Posted On : 2020-11-17 15:33:32( TIMEZONE : IST )

Ashok Leyland - Focus on enhancing profit levers - ICICI Securities

Ashok Leyland's (AL) operating performance in Q2FY21 was below consensus as EBITDA margin came in at 2.8%. FCF in H1 remained negative at Rs9.4bn; better working capital management has led to reduction in debt levels (Rs30.76bn). Key focus points of earnings call: a) fleet utilisation trends are witnessing improvements; b) overall demand trends are witnessing improvements led by segments like Tippers, ICV's; c) high management focus to improve organisational improvements to improve profitability structure; and d) AL is also leveraging digital initiatives from the uptime centre, remote monitoring system on AVTR platform to improve customer satisfaction. The key upside risk remains a well-incentivised scrappage policy. We maintain ADD.

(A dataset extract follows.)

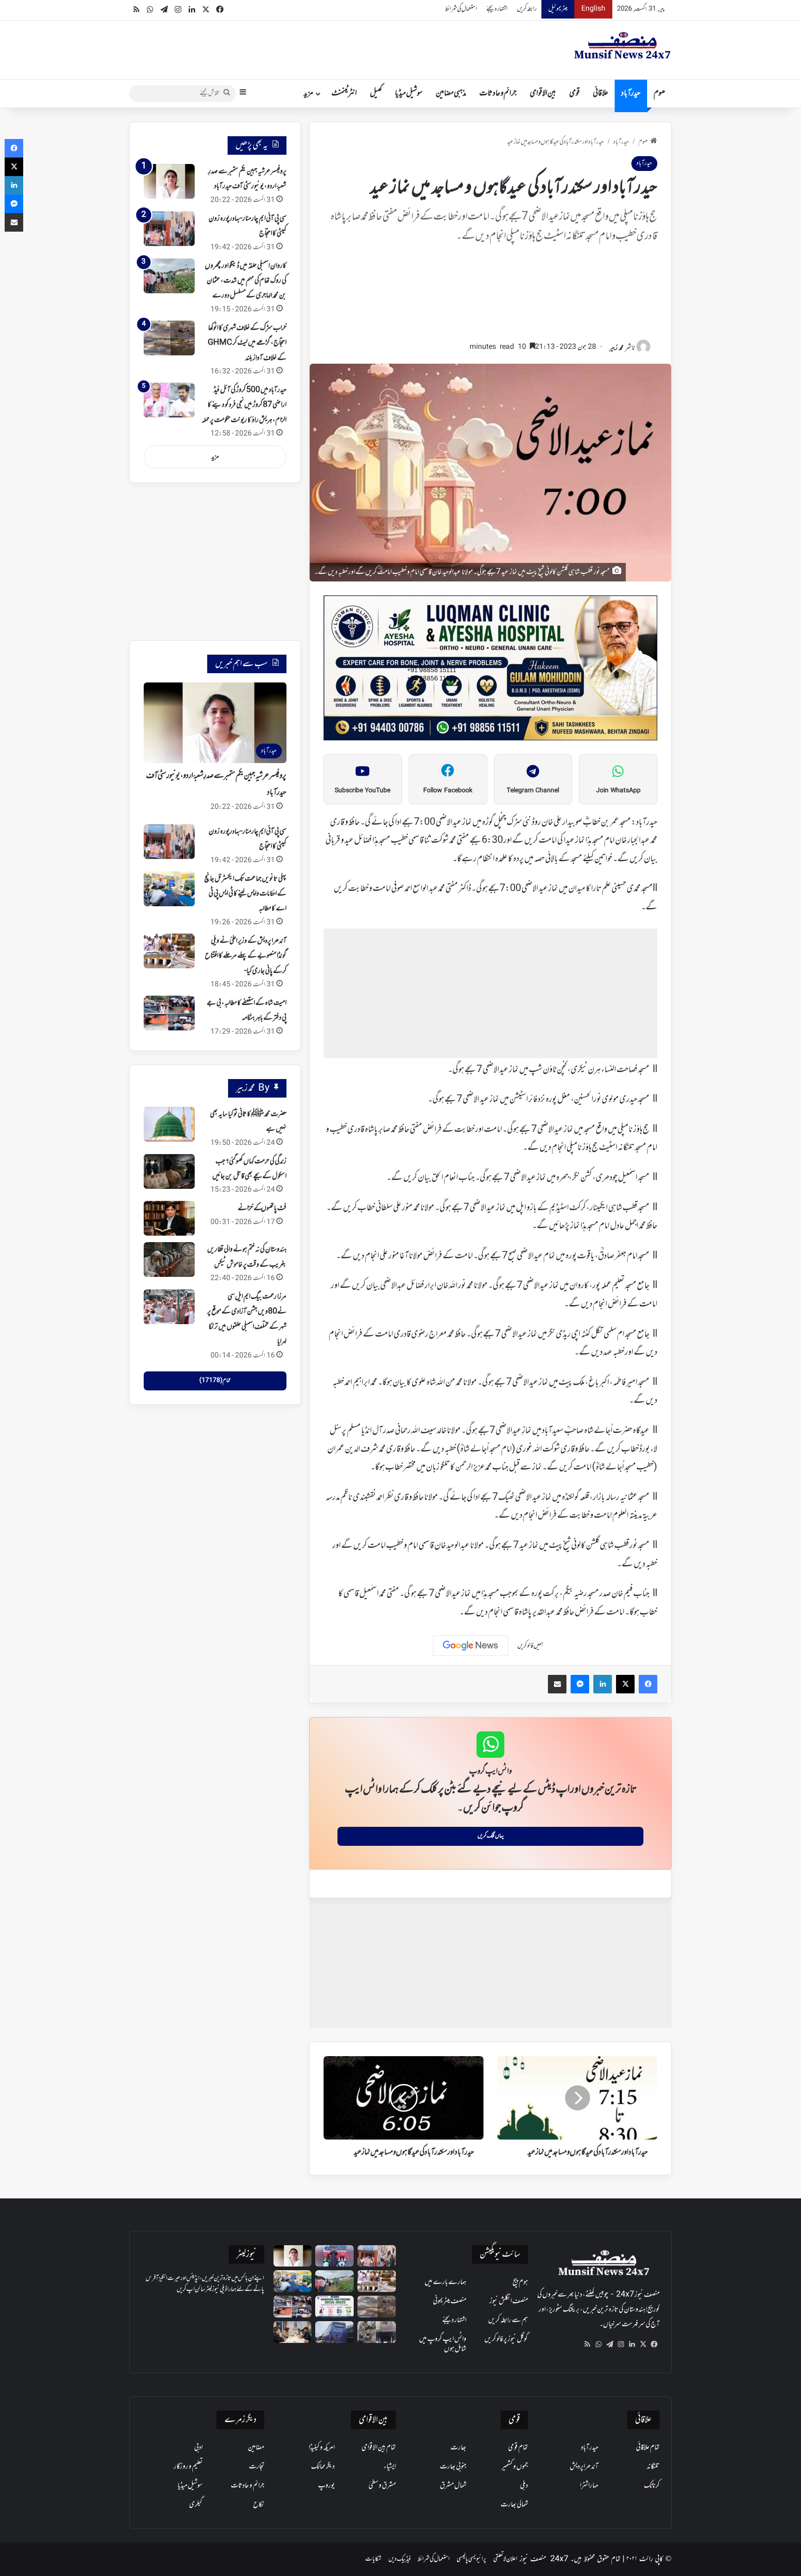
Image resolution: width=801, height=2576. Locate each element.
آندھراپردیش (584, 2467)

Key takeaways from the concall:

- M&HCV total industry volume jumped to 24,552 vehicles (down ~50% YoY). Market share jumped from ~17% in Q1 to ~29% in Q2. Tipper, tractor-trailer and MAV are witnessing strong demand and form a significant share of revenues for AL.

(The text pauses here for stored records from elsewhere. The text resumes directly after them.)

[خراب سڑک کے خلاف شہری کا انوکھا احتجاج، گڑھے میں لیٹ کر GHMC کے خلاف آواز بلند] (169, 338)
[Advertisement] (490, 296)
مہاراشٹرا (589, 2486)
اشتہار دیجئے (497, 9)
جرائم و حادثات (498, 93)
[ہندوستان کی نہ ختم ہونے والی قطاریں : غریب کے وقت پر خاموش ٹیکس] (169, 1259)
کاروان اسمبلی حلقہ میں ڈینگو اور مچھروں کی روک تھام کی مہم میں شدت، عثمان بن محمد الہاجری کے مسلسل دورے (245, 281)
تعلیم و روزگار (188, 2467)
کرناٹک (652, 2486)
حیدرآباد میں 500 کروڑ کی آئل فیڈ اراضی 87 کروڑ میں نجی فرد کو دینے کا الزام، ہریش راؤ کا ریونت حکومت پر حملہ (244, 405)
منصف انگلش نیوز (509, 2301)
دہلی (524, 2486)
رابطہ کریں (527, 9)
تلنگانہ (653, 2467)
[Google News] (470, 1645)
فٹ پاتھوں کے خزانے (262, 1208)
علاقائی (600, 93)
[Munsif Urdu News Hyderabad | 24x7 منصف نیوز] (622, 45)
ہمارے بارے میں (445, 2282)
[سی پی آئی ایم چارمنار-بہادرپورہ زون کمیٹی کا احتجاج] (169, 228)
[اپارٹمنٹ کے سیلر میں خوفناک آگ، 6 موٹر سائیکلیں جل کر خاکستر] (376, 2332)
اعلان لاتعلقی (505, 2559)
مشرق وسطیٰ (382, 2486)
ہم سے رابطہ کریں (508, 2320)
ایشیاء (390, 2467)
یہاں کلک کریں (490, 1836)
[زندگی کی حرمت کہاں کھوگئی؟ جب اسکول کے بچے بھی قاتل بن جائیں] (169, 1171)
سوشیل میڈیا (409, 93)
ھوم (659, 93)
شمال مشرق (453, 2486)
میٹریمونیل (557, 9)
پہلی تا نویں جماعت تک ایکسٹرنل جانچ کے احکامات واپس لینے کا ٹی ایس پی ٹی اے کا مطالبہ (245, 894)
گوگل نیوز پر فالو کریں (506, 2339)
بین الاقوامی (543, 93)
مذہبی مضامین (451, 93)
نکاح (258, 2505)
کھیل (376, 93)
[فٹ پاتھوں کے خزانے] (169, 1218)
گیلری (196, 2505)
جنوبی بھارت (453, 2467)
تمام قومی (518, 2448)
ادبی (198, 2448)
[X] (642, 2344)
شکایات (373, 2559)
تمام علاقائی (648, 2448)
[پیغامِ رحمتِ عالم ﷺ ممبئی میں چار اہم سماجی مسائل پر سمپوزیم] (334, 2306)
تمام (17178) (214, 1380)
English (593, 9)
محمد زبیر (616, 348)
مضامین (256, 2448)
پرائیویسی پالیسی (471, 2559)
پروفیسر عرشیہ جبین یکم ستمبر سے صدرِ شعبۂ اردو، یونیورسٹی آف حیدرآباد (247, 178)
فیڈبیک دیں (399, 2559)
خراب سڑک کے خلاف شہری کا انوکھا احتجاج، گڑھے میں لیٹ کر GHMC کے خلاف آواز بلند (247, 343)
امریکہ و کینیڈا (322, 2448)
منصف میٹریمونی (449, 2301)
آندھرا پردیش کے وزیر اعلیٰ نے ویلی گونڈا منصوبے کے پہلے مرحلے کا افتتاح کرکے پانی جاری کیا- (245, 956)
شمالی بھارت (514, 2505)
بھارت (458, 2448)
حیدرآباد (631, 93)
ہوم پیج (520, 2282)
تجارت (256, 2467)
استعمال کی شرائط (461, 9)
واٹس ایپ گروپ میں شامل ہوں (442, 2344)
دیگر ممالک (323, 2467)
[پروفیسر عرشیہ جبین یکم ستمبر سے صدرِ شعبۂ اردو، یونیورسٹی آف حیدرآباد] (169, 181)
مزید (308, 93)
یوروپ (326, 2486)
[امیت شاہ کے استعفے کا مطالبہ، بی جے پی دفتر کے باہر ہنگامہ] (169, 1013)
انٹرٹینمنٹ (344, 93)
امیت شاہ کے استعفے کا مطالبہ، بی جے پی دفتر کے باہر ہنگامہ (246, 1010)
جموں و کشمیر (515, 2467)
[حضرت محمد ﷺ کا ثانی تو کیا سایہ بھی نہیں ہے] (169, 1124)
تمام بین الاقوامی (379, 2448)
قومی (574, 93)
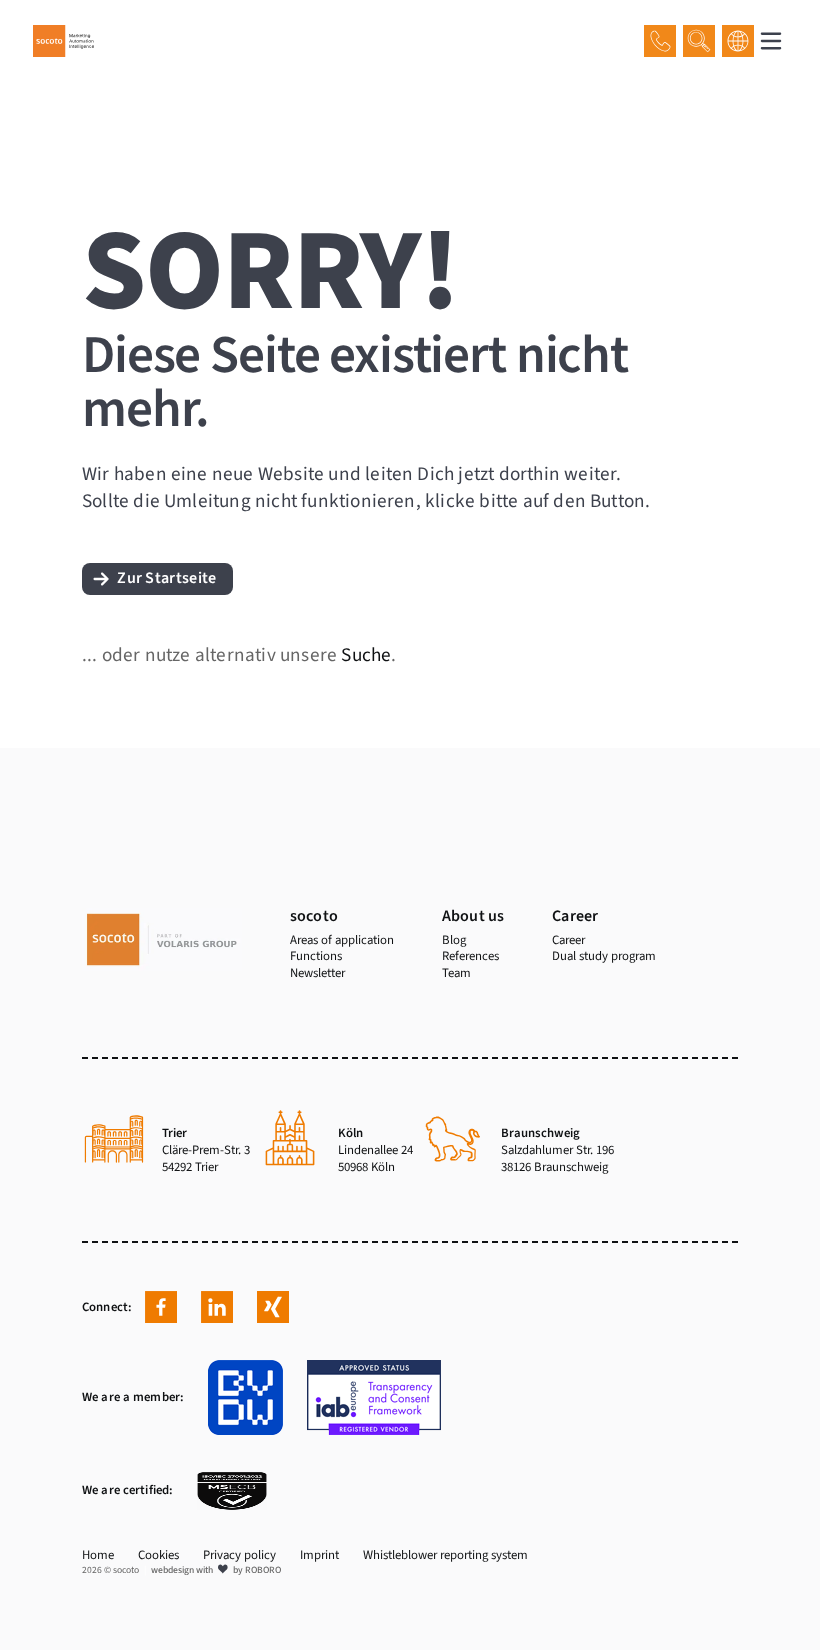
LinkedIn (217, 1307)
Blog (454, 940)
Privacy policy (239, 1555)
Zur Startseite (166, 578)
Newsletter (317, 973)
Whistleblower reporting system (445, 1555)
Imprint (319, 1555)
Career (568, 940)
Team (456, 973)
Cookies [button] (158, 1555)
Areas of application (342, 940)
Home (98, 1555)
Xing (273, 1307)
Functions (316, 956)
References (470, 956)
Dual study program (604, 956)
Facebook (161, 1307)
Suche (366, 655)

- ICV market share up from ~10% five years ago to 22-23% in H1. Bus demand has been delayed from State transport units and educational institutions and corporate transportation operators.

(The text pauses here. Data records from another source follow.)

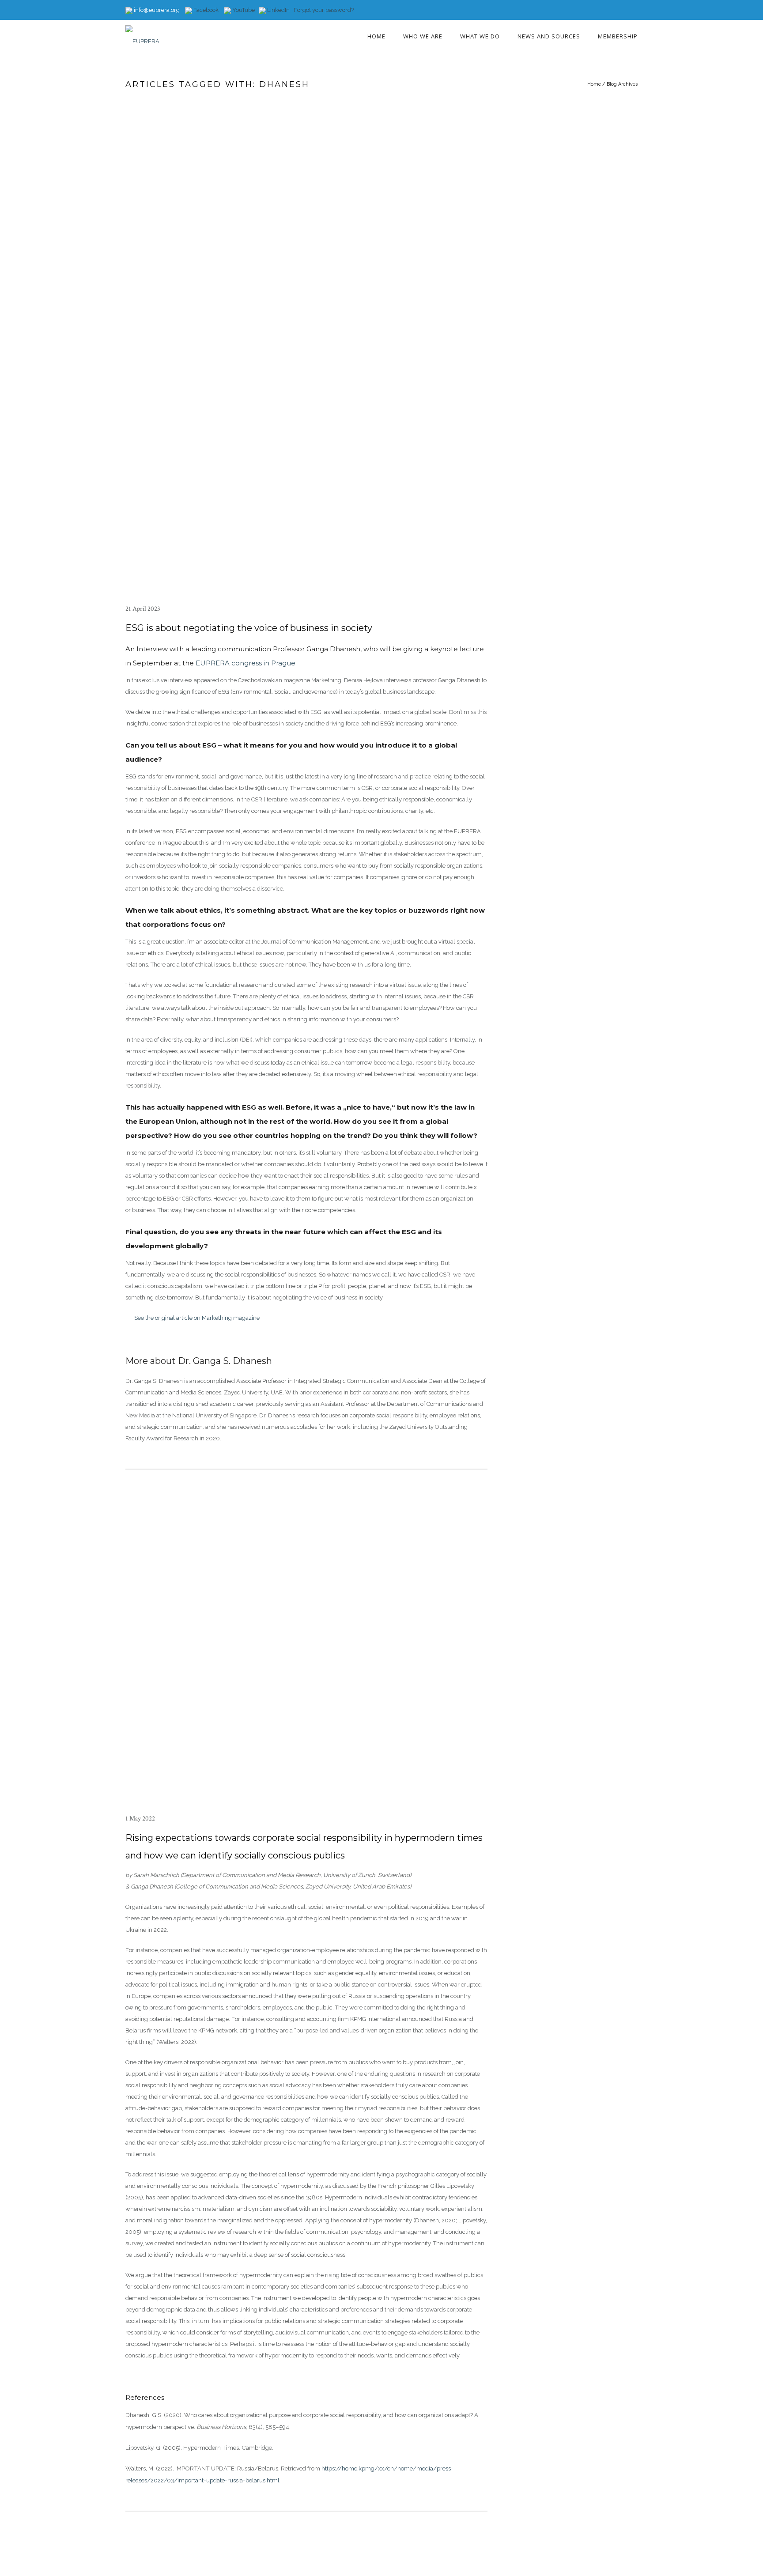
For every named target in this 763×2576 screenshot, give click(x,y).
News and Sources (548, 36)
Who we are (422, 36)
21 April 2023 (142, 608)
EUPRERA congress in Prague (245, 663)
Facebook (205, 10)
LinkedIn (278, 10)
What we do (480, 36)
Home (376, 36)
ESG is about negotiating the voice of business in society (248, 628)
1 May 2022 (140, 1818)
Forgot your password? (324, 10)
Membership (618, 36)
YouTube (243, 10)
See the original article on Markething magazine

- Capex in H1FY21 was Rs2.7bn (Rs7.5bn for FY21) mainly towards new platforms and EVs. The company has made investments worth Rs1.08bn of which Rs0.9bn was capital infusion in Hinduja Leyland Finance (HLFL) in Q2.

- As part of Project Reset selling and admin expenses are likely to trend lower on YoY basis; focus remains on improving profitability via every possible business lever.

- AL generated cash worth Rs12bn from reduction in working capital and to a net debt of Rs30.76bn in Q2. AL received ICD payment of ~Rs1bn (outstanding: Rs3bn).

- HLFL H1 revenue and PAT stood at Rs14.7bn and Rs1.45bn (post Rs1.35bn Covid-19 related provisions), respectively. NPA stood at ~2.3% of AUM, with 40-45% contributed by M&HCVs; book under moratorium stood at 30-35%.

- Share of revenue stood at engine - 5%, spares - 14%, LCV - 20%; aftermarket revenue has reached pre-Covid levels; replacement demand may grow as more sectors are re-opening and improvement in utilisation levels reflects the same.

- On exports, new products are expected to aid growth as distribution capability is also being increased. AL is targeting select markets in Africa and South East Asia even as Middle East and SAARC markets are slowly reviving.

Shares of ASHOK LEYLAND LTD. was last trading in BSE at Rs.91.25 as compared to the previous close of Rs. 90.75. The total number of shares traded during the day was 421933 in over 3802 trades.

The stock hit an intraday high of Rs. 92.05 and intraday low of 90.65. The net turnover during the day was Rs. 38595980.